What this task involves
How many lines in the material below contain the string "screenshot"? Answer with the number alone.

Data shown
--- START ---
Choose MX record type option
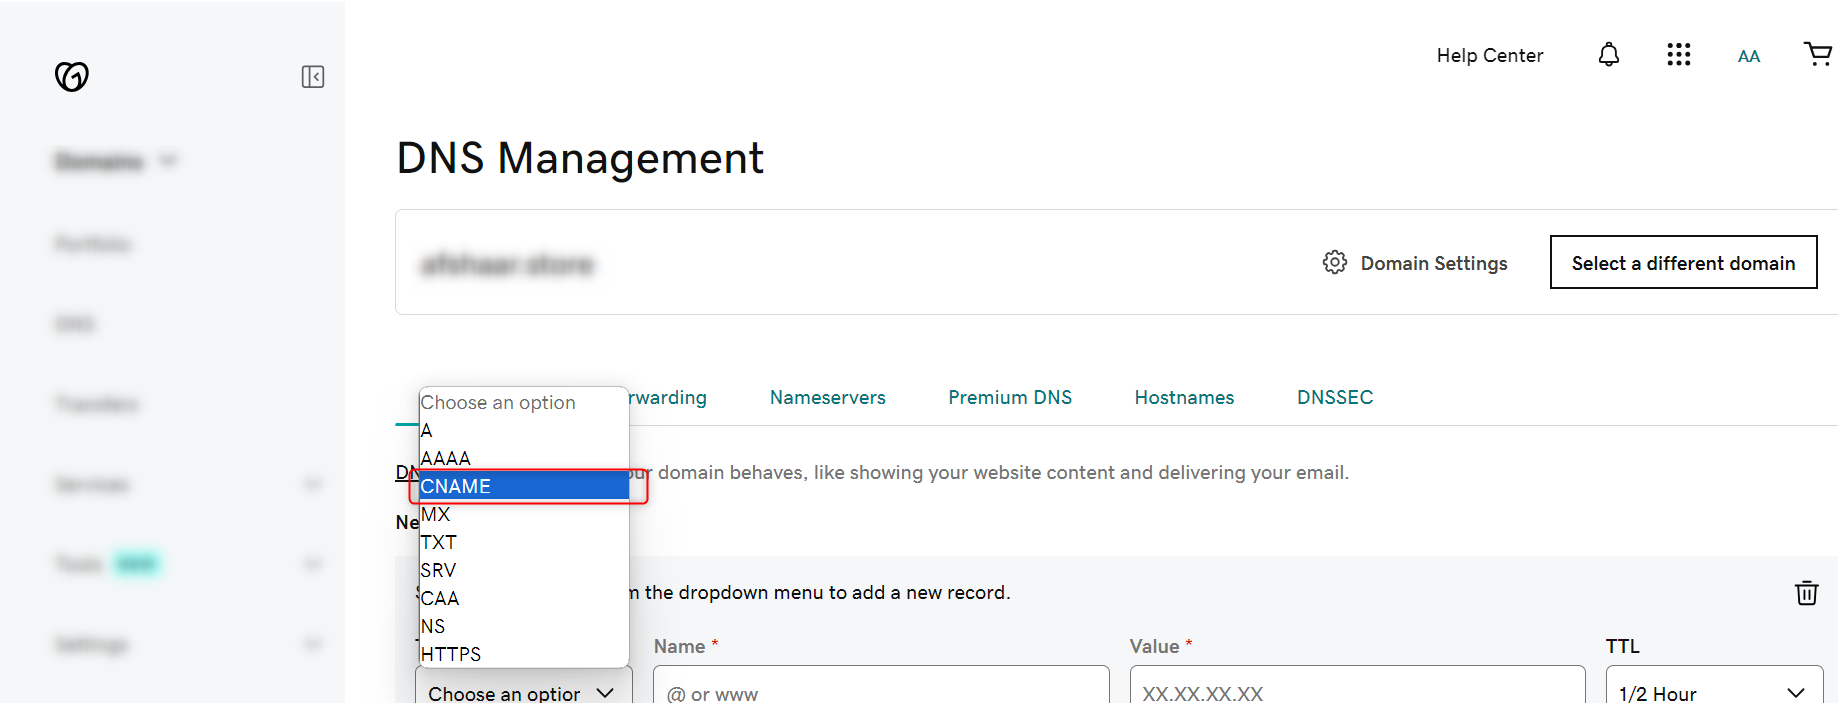Viewport: 1838px width, 703px height. tap(523, 514)
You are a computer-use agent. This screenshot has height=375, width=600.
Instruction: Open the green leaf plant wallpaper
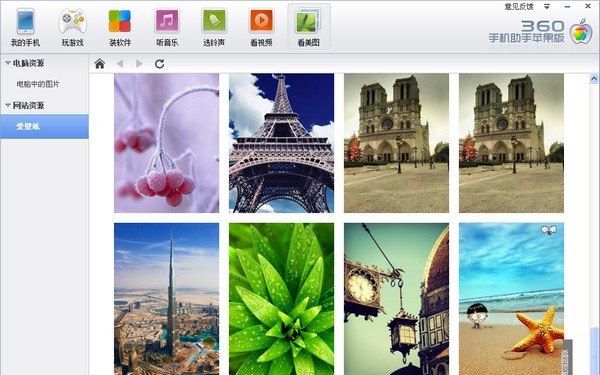point(281,299)
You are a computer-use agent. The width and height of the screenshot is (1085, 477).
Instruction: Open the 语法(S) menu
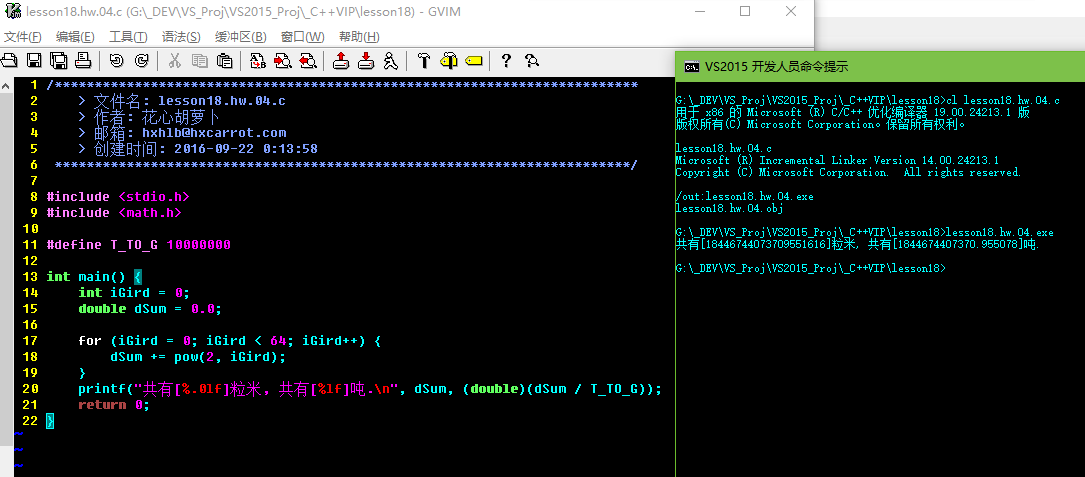[181, 37]
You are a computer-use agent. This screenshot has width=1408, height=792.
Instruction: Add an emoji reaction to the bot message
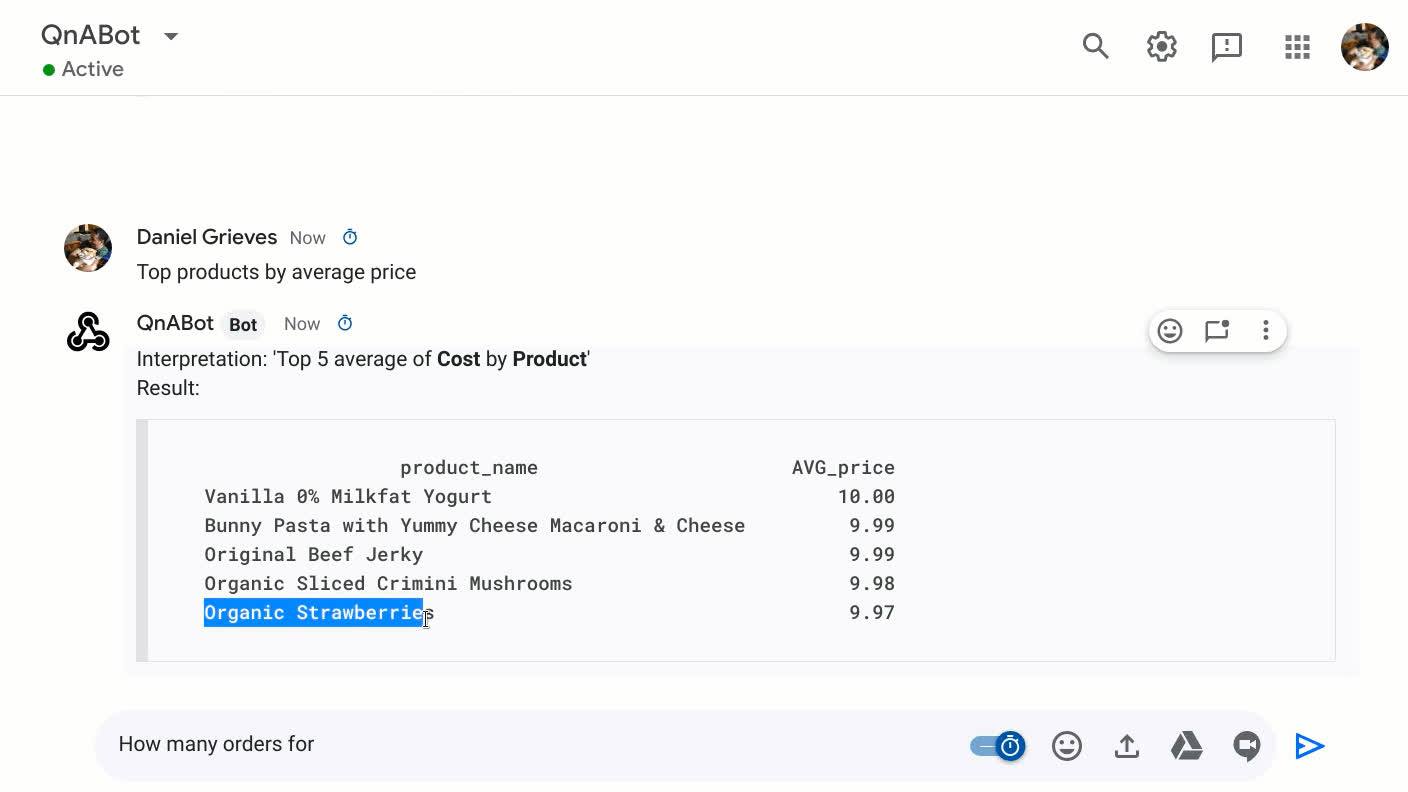click(x=1170, y=331)
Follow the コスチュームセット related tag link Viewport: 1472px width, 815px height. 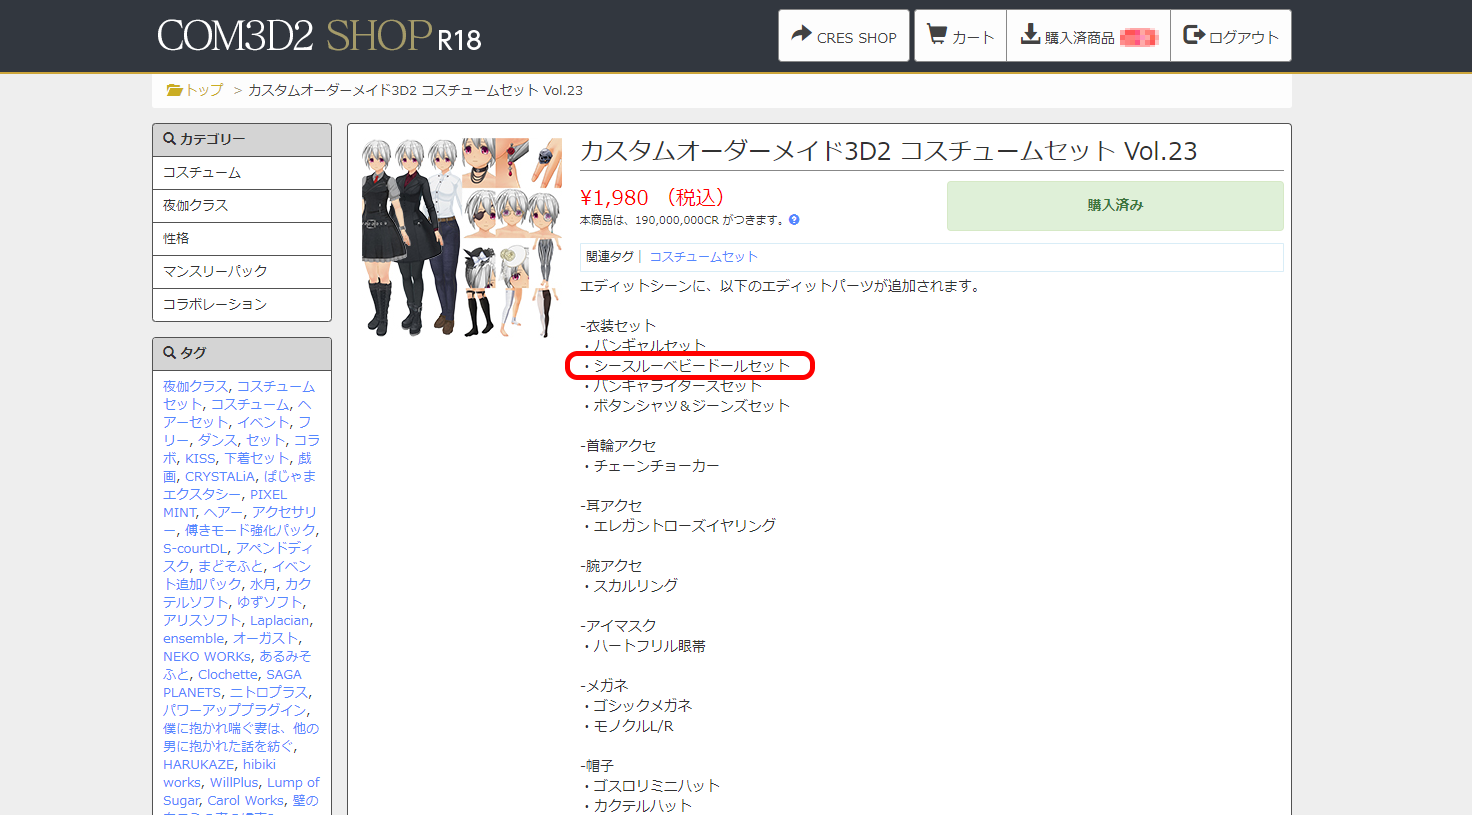pyautogui.click(x=704, y=257)
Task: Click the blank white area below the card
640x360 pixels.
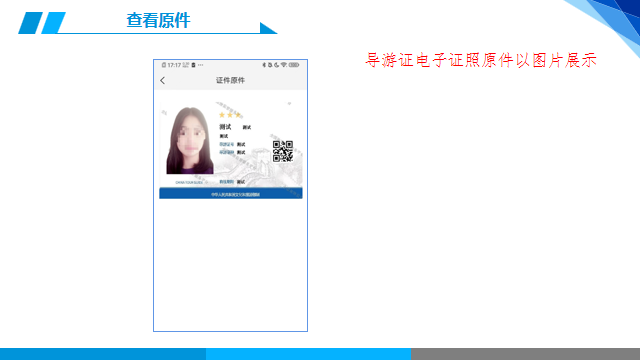Action: [x=231, y=265]
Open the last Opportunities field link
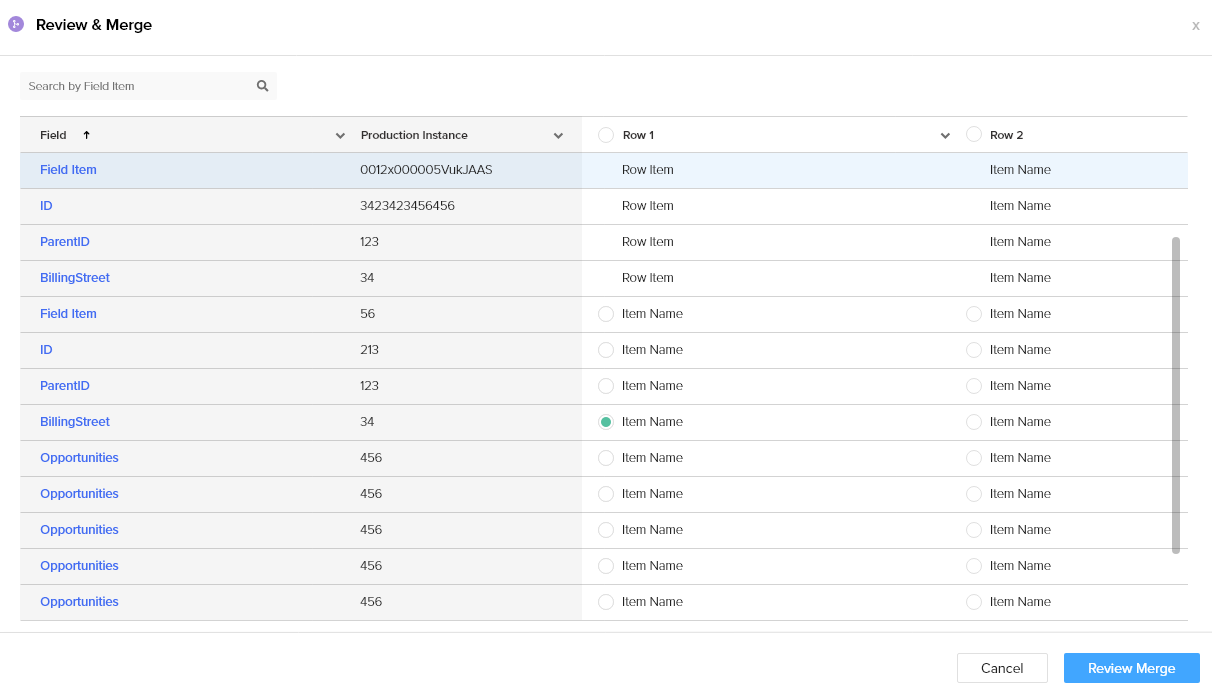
--- END ---
The answer
3